= TASK BRIEF =
All the data should come back exactly as it was given.

★ ★ ★ ★ ★ ★ ★

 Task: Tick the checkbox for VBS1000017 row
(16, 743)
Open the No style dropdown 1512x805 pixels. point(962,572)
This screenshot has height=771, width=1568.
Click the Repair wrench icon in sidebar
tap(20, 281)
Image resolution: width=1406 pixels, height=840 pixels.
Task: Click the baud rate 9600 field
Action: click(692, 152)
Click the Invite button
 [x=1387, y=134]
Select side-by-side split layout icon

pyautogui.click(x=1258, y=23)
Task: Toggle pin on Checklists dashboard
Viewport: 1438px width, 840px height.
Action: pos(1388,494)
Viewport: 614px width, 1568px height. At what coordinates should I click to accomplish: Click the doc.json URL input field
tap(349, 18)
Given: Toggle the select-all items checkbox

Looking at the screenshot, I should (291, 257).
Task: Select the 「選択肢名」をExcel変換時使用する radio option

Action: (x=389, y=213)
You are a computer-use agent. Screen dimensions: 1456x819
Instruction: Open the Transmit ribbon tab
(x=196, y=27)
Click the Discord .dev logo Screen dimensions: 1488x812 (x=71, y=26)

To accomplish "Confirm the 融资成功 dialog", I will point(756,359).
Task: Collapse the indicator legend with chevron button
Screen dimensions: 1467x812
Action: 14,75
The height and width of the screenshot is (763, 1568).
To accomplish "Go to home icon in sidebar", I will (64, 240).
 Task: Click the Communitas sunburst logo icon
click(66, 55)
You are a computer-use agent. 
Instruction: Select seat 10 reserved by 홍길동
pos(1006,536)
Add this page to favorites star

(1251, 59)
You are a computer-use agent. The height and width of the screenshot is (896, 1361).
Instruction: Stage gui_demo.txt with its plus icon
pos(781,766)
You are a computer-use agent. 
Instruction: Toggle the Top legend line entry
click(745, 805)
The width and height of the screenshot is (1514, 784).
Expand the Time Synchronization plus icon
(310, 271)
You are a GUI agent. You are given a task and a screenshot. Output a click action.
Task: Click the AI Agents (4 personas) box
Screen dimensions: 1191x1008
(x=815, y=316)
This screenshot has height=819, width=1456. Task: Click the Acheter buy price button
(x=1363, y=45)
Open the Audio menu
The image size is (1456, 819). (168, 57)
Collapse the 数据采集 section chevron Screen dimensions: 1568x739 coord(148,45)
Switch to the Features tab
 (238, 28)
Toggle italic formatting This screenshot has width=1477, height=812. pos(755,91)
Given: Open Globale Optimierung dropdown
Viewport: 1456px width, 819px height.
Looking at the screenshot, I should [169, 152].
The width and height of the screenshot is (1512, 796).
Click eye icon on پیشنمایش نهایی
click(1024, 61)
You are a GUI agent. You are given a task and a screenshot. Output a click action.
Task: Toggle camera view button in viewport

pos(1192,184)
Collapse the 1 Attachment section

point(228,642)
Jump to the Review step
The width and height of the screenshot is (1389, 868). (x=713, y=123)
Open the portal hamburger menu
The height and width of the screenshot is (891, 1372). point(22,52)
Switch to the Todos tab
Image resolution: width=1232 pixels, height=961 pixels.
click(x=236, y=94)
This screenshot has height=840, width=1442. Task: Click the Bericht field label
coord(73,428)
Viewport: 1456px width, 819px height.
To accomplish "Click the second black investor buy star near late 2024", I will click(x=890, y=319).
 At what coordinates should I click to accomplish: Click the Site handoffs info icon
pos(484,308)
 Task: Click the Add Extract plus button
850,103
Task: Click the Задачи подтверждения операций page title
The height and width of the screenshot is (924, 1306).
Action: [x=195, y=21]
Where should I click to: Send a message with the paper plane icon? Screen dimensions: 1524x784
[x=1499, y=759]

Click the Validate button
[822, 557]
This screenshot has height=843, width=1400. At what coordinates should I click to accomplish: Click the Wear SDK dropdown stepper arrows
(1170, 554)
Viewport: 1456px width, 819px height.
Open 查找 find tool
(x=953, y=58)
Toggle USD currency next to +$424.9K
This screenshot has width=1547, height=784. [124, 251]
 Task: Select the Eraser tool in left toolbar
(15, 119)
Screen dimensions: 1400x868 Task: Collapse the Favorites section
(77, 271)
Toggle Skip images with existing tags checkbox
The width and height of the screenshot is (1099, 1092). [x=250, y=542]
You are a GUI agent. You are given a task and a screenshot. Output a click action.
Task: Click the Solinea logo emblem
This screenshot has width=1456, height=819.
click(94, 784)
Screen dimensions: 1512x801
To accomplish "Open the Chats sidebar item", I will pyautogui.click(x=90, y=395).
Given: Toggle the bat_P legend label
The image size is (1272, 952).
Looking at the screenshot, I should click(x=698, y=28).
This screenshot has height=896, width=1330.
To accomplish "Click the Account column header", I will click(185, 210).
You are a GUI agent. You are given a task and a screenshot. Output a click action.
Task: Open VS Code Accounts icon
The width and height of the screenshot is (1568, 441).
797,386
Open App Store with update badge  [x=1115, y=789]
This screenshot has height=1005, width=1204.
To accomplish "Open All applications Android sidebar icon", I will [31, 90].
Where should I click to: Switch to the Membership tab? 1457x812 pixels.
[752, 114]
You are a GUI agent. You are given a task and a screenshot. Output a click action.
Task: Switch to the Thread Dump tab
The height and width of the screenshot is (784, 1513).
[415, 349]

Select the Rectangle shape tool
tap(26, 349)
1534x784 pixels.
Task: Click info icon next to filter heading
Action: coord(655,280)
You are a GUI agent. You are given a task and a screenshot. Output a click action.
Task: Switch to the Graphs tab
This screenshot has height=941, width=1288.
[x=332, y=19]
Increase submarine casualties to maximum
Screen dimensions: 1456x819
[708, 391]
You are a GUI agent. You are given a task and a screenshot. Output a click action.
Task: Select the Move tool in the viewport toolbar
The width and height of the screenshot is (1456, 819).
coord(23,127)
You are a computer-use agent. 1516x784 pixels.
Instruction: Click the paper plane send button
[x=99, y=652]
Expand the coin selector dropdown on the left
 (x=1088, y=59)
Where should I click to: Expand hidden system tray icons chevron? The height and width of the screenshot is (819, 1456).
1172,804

★ ★ ★ ★ ★ ★ ★

= RESULT OF THE TASK =
 Task: Tick the checkbox for VBS1000017 row
(16, 743)
Open the No style dropdown 1512x805 pixels. point(962,572)
This screenshot has height=771, width=1568.
Click the Repair wrench icon in sidebar
tap(20, 281)
Image resolution: width=1406 pixels, height=840 pixels.
Task: Click the baud rate 9600 field
Action: click(692, 152)
Click the Invite button
 [x=1387, y=134]
Select side-by-side split layout icon

pyautogui.click(x=1258, y=23)
Task: Toggle pin on Checklists dashboard
Viewport: 1438px width, 840px height.
Action: pos(1388,494)
Viewport: 614px width, 1568px height. At what coordinates should I click to accomplish: Click the doc.json URL input field
tap(349, 18)
Given: Toggle the select-all items checkbox

Looking at the screenshot, I should (291, 257).
Task: Select the 「選択肢名」をExcel変換時使用する radio option

Action: (x=389, y=213)
You are a computer-use agent. Screen dimensions: 1456x819
Instruction: Open the Transmit ribbon tab
(x=196, y=27)
Click the Discord .dev logo Screen dimensions: 1488x812 (x=71, y=26)

To accomplish "Confirm the 融资成功 dialog", I will point(756,359).
Task: Collapse the indicator legend with chevron button
Screen dimensions: 1467x812
Action: 14,75
The height and width of the screenshot is (763, 1568).
To accomplish "Go to home icon in sidebar", I will (64, 240).
 Task: Click the Communitas sunburst logo icon
click(66, 55)
You are a computer-use agent. 
Instruction: Select seat 10 reserved by 홍길동
pos(1006,536)
Add this page to favorites star

(1251, 59)
You are a computer-use agent. The height and width of the screenshot is (896, 1361).
Instruction: Stage gui_demo.txt with its plus icon
pos(781,766)
You are a computer-use agent. 
Instruction: Toggle the Top legend line entry
click(745, 805)
The width and height of the screenshot is (1514, 784).
Expand the Time Synchronization plus icon
(310, 271)
You are a GUI agent. You are given a task and a screenshot. Output a click action.
Task: Click the AI Agents (4 personas) box
Screen dimensions: 1191x1008
(x=815, y=316)
This screenshot has height=819, width=1456. Task: Click the Acheter buy price button
(x=1363, y=45)
Open the Audio menu
The image size is (1456, 819). (168, 57)
Collapse the 数据采集 section chevron Screen dimensions: 1568x739 coord(148,45)
Switch to the Features tab
 (238, 28)
Toggle italic formatting This screenshot has width=1477, height=812. pos(755,91)
Given: Open Globale Optimierung dropdown
Viewport: 1456px width, 819px height.
Looking at the screenshot, I should [169, 152].
The width and height of the screenshot is (1512, 796).
Click eye icon on پیشنمایش نهایی
click(1024, 61)
You are a GUI agent. You are given a task and a screenshot. Output a click action.
Task: Toggle camera view button in viewport

pos(1192,184)
Collapse the 1 Attachment section

point(228,642)
Jump to the Review step
The width and height of the screenshot is (1389, 868). (x=713, y=123)
Open the portal hamburger menu
The height and width of the screenshot is (891, 1372). point(22,52)
Switch to the Todos tab
Image resolution: width=1232 pixels, height=961 pixels.
click(x=236, y=94)
This screenshot has height=840, width=1442. Task: Click the Bericht field label
coord(73,428)
Viewport: 1456px width, 819px height.
To accomplish "Click the second black investor buy star near late 2024", I will click(x=890, y=319).
 At what coordinates should I click to accomplish: Click the Site handoffs info icon
pos(484,308)
 Task: Click the Add Extract plus button
850,103
Task: Click the Задачи подтверждения операций page title
The height and width of the screenshot is (924, 1306).
Action: [x=195, y=21]
Where should I click to: Send a message with the paper plane icon? Screen dimensions: 1524x784
[x=1499, y=759]

Click the Validate button
[822, 557]
This screenshot has height=843, width=1400. At what coordinates should I click to accomplish: Click the Wear SDK dropdown stepper arrows
(1170, 554)
Viewport: 1456px width, 819px height.
Open 查找 find tool
(x=953, y=58)
Toggle USD currency next to +$424.9K
This screenshot has width=1547, height=784. [124, 251]
 Task: Select the Eraser tool in left toolbar
(15, 119)
Screen dimensions: 1400x868 Task: Collapse the Favorites section
(77, 271)
Toggle Skip images with existing tags checkbox
The width and height of the screenshot is (1099, 1092). [x=250, y=542]
You are a GUI agent. You are given a task and a screenshot. Output a click action.
Task: Click the Solinea logo emblem
This screenshot has width=1456, height=819.
click(94, 784)
Screen dimensions: 1512x801
To accomplish "Open the Chats sidebar item", I will pyautogui.click(x=90, y=395).
Given: Toggle the bat_P legend label
The image size is (1272, 952).
Looking at the screenshot, I should click(x=698, y=28).
This screenshot has height=896, width=1330.
To accomplish "Click the Account column header", I will click(185, 210).
You are a GUI agent. You are given a task and a screenshot. Output a click action.
Task: Open VS Code Accounts icon
The width and height of the screenshot is (1568, 441).
797,386
Open App Store with update badge  [x=1115, y=789]
This screenshot has height=1005, width=1204.
To accomplish "Open All applications Android sidebar icon", I will [31, 90].
Where should I click to: Switch to the Membership tab? 1457x812 pixels.
[752, 114]
You are a GUI agent. You are given a task and a screenshot. Output a click action.
Task: Switch to the Thread Dump tab
The height and width of the screenshot is (784, 1513).
[415, 349]

Select the Rectangle shape tool
tap(26, 349)
1534x784 pixels.
Task: Click info icon next to filter heading
Action: coord(655,280)
You are a GUI agent. You are given a task and a screenshot. Output a click action.
Task: Switch to the Graphs tab
This screenshot has height=941, width=1288.
[x=332, y=19]
Increase submarine casualties to maximum
Screen dimensions: 1456x819
[708, 391]
You are a GUI agent. You are given a task and a screenshot. Output a click action.
Task: Select the Move tool in the viewport toolbar
The width and height of the screenshot is (1456, 819).
coord(23,127)
You are a computer-use agent. 1516x784 pixels.
Instruction: Click the paper plane send button
[x=99, y=652]
Expand the coin selector dropdown on the left
 (x=1088, y=59)
Where should I click to: Expand hidden system tray icons chevron? The height and width of the screenshot is (819, 1456).
1172,804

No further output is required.